Buy Fair-Trade and Organic Imports

It is important, when we buy food from other countries, particularly from the developing world, that we make sure the product was grown and harvested in an environmentally and socially ethical way—which means buying fair trade and organic as much as possible. When any of us eats from local, organic food sources, we are less likely to contribute to the exploitation of another country's people or precious natural resources. Not every region or community can or should produce all its food. But it doesn't make sense for poor, underdeveloped areas of the world to grow cash crops for other countries when their own people go hungry. Nor does it make sense for wealthy countries to import cash crops when they are already growing the same kinds of foods in abundance.

Diet Start

Drink Ethical Coffee

If you are a daily coffee drinker, like I am, then every morning you can do something to reduce your chemical exposure, support safe farming practices, and protect our tropical forests. For instance, by purchasing shade-grown coffee, you invest in a crop that was grown by a farmer under the umbrella of a rain forest—protecting the jungles and even migratory birds of the world. If it's not shade-grown, your coffee could very well be grown on a clear-cut, factory-style plantation, completely dependent on agrochemicals.
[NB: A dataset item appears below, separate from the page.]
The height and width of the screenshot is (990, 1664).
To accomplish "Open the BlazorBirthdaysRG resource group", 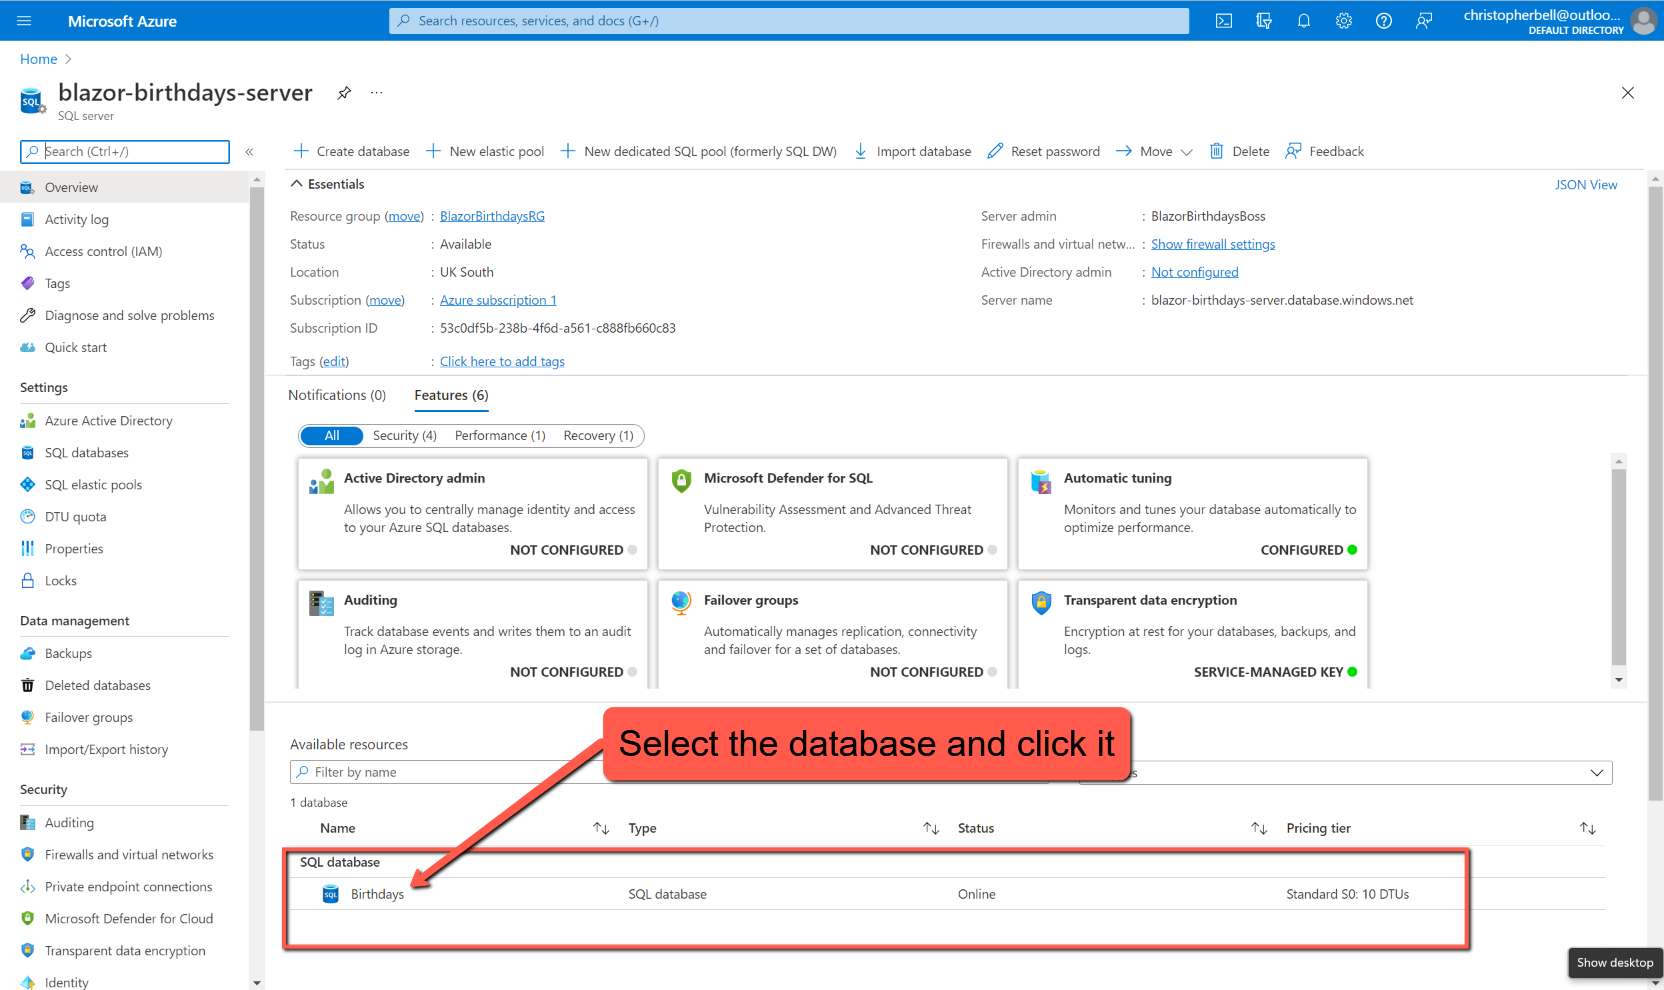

Shade-grown coffee requires less and sometimes no chemical fertilizers because the plants that are part of the forest's complex ecosystem naturally add nutrients to the soil. Even water irrigation isn't necessary because the canopy of trees provides enough shade to slow the water loss from evaporation. In Peru, a farmer who grows coffee in the shade of a forest can earn 30 percent of his income from other sales, such as firewood, fruits, and medicinal plants— all natural features of the shade system. If you want complete assurance no agrochemicals were used on the crops, then certified organic is the way to go.

Fair-trade coffee means that you invested in a system that pays growers a "fair price" for the coffee painstakingly grown. Shockingly, companies that don't practice fair trade pay the average coffee grower less than $3 a day. Imagine— each day farmers have to feed their families, educate their children, and maintain their homes and business with the same amount of money that the average Americans pays for a latte. If everyone were to insist on only drinking ethical coffee, we would help rural farmers retain their dignity as well as ownership of their land (keeping it out of corporate control). We would reduce the amount of chemicals polluting the planet. We'd protect the future of migratory birds. And we could preserve almost 25 million acres of rain forest a year.

One cup at a time we can help reverse the trend of forest destruction. Forests and woodlands can and will grow back in most cases—not immediately and not exactly as they were before—but nature is resilient and eternally creative. So each time you buy a bag of beans or sip a cup of coffee you can fully enjoy its roasted, aromatic pleasures, knowing that you are protecting the world's tropical farmers and their precious landscapes.